# clam



## PromiseKeeper (Apr 14, 2004)

I bought this from a fellow OGF'er and have never used it. Time to thin the herd. $75 Bolivar


----------



## chumthrower (Mar 15, 2006)

PromiseKeeper said:


> I bought this from a fellow OGF'er and have never used it. Time to thin the herd. $75 Bolivar
> 
> View attachment 245706


Does it have the cover? Does it have the runner kit installed? Tow bar? 2 man? 4 man?
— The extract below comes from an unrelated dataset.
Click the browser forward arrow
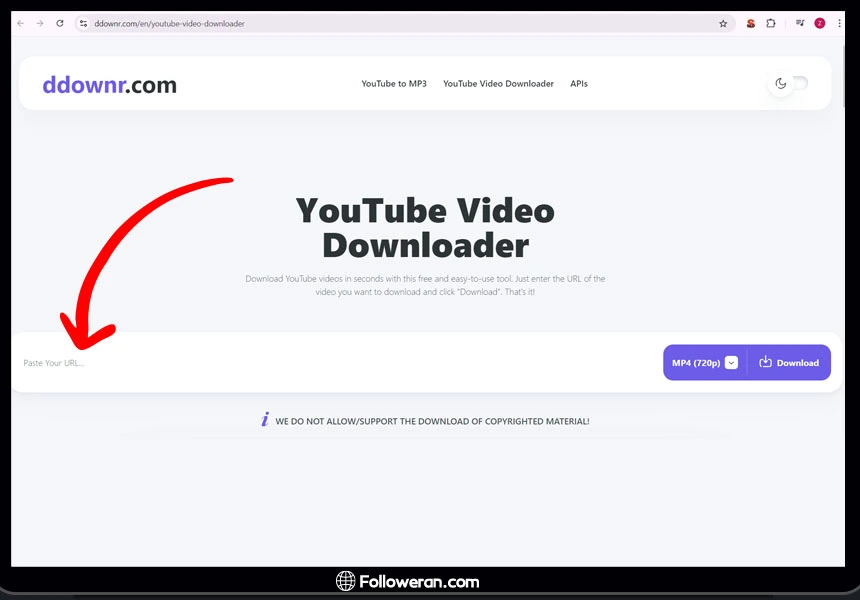 pos(40,23)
Picture of inside? thanks


----------



## PromiseKeeper (Apr 14, 2004)

not sure what you mean by cover, but it all folds down into the floor and it closes up in a hard case. no runners or tow bar. 2 holer.


----------



## chumthrower (Mar 15, 2006)

PromiseKeeper said:


> not sure what you mean by cover, but it all folds down into the floor and it closes up in a hard case. no runners or tow bar. 2 holer.
> View attachment 245748


I'm interested. Where are you? Phone #?


----------



## PromiseKeeper (Apr 14, 2004)

sold! Thanks OGF!


----------



## chumthrower (Mar 15, 2006)

PromiseKeeper said:


> sold! Thanks OGF!


Nice doing business with you!


----------